The memorial’s backers promise that it will “set the Holocaust within the British narrative: historically, politically and culturally… addressing the complexities of Britain’s ambiguous responses to the Holocaust”. But the UK’s ambiguous response to the Holocaust is rooted in its wilful refusal to confront its own history of legitimising hatred.
There is a real danger that this memorial perpetuates our national narrative that these things were always done by someone else, and that while perhaps we could have done more to help the Jews, the British would never countenance such atrocities themselves. If the purpose of the memorial is to act as a universal warning against hatred and the breakdown of basic human morality, then why not confront Britain’s own failings head-on? It is not as if there aren’t ample lessons to be drawn from our national story.
The very concepts of race that underpinned the Holocaust, were created within the cauldron of colonialism and slavery. Comparing historical atrocities such as the Holocaust and the transatlantic slave trade is deeply contentious. I am not suggesting there is a direct equivalence, but it would be untrue to claim they are not connected. How else could systems such as slavery and colonialism be justified than by developing an ideology of racial inferiority that dehumanised the populations of entire continents and legitimised their brutalisation and even total eradication.
Britain used such ideas to justify the subjugation and (to varying degrees) the violent repression of the native peoples it colonised across the globe. By the late 19th century these malign constructs were deeply ingrained into British views of how the world was ordered. Arguably they still persist. New research is only recently bringing to light the extent to which the British colonial apparatus in Australia carried out a policy of widespread slaughter against the aboriginal peoples there. This history is barely discussed in Australia itself, let alone in Britain.

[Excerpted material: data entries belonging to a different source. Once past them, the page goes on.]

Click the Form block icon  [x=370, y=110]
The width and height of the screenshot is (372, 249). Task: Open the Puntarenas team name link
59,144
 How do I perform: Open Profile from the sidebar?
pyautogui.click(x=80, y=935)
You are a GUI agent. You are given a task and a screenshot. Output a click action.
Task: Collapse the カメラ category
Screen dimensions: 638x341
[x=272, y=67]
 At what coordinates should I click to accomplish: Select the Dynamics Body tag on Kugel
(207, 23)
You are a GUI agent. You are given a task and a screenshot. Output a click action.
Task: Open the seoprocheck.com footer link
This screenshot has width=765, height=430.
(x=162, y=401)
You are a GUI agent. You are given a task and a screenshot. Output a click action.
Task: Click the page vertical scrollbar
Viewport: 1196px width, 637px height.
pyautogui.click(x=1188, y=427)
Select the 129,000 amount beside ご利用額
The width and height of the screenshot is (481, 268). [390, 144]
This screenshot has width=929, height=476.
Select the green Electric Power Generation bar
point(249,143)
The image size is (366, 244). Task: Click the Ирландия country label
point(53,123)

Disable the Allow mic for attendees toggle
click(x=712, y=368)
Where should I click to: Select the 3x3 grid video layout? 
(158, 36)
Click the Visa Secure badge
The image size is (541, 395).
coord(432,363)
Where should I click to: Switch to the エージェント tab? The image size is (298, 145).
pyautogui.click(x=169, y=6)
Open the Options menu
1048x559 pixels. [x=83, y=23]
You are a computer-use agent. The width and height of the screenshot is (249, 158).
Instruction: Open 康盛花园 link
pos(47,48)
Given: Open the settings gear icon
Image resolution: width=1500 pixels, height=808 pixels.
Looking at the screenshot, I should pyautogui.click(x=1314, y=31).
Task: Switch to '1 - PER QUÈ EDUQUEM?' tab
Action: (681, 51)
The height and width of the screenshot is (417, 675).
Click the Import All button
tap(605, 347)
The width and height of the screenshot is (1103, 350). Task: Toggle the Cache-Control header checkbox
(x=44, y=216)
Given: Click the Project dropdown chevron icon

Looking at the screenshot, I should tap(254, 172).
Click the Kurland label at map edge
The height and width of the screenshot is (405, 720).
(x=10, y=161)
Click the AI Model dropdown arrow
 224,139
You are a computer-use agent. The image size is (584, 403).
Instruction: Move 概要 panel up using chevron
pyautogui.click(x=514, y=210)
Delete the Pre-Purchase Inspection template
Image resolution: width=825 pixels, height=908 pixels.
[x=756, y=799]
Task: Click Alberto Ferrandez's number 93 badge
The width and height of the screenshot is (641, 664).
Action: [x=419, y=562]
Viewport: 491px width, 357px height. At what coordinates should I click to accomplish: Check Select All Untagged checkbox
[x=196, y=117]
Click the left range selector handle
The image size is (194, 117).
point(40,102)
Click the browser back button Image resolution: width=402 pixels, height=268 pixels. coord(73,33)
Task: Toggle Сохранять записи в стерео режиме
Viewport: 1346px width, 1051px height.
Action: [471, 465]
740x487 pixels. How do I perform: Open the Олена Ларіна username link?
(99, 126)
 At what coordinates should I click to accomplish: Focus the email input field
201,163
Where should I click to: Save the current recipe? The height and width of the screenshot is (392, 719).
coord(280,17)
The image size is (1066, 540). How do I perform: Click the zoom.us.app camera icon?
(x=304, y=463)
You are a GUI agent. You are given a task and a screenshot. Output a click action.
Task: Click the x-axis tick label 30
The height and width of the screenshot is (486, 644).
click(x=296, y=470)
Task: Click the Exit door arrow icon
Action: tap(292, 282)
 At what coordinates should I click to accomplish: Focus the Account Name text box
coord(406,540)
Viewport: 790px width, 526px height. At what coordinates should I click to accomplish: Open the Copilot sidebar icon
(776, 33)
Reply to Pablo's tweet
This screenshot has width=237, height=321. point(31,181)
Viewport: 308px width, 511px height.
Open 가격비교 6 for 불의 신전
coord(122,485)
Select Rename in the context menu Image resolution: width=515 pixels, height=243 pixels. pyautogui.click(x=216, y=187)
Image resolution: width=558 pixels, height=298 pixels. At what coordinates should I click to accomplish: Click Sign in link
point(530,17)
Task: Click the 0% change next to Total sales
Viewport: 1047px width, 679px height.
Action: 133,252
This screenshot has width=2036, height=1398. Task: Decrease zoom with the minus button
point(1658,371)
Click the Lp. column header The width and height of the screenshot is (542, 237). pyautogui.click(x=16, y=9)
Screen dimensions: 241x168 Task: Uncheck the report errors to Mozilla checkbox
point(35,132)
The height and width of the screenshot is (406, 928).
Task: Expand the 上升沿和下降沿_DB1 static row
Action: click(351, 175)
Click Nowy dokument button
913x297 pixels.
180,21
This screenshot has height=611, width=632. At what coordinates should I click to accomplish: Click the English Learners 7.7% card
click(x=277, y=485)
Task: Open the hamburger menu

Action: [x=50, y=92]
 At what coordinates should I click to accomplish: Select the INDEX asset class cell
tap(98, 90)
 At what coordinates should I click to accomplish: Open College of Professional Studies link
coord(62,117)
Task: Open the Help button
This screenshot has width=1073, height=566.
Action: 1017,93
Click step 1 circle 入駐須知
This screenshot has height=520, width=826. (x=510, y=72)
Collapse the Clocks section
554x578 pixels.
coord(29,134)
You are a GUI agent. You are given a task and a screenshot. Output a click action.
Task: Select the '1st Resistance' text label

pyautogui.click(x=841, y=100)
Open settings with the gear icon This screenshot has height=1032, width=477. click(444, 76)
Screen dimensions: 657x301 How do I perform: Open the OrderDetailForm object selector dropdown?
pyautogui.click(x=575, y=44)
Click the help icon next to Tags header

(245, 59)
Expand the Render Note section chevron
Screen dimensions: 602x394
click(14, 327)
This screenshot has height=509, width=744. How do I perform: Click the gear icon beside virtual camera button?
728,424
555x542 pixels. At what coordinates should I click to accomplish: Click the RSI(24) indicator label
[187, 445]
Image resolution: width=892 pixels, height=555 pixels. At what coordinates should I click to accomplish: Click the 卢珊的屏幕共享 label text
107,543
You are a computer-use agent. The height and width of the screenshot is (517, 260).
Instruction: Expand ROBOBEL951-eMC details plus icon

While the Nazis sought a rapid, systematic extermination of the Jews, many in 19th- and early 20th-century Britain also envisaged Caucasians eventually replacing “inferior races” across large parts of the world, only at a slower pace. Different means, but disturbingly similar ends were envisaged by Nazis and many of those at the forefront of British colonialism.
It does not diminish Churchill’s achievements in confronting Nazism to remind ourselves that he was himself a long-time exponent of British imperial expansion, who advocated the brutal “pacification” of colonised people, including gassing, and predicted the “Aryan stock is bound to triumph”. This is the “global Britain” we seem unable to confront, and which goes a long way to explaining the significant number of Nazi sympathisers in 1930s Britain.
Perhaps the UK memorial will succeed in making these connections between the Holocaust and Britain’s own history and culture. Those behind the project certainly seem to want to draw out the universal significance of what the Nazis and their allies perpetrated. But it’s a big and challenging brief – maybe too big for Victoria Tower Gardens. Perhaps the UK Holocaust memorial actually requires a more acute focus on anti-semitism, which might produce a more appropriate response to the site.
Meanwhile, Britain urgently needs a national conversation about its wider past, and what sort of country it wants to be in the future. Who and what we memorialise should be an important part of this debate because the omissions among what we commemorate also say a lot about who we are. Perhaps we should be asking where is the memorial to the victims of Britain’s own closeted history of hatred and prejudice?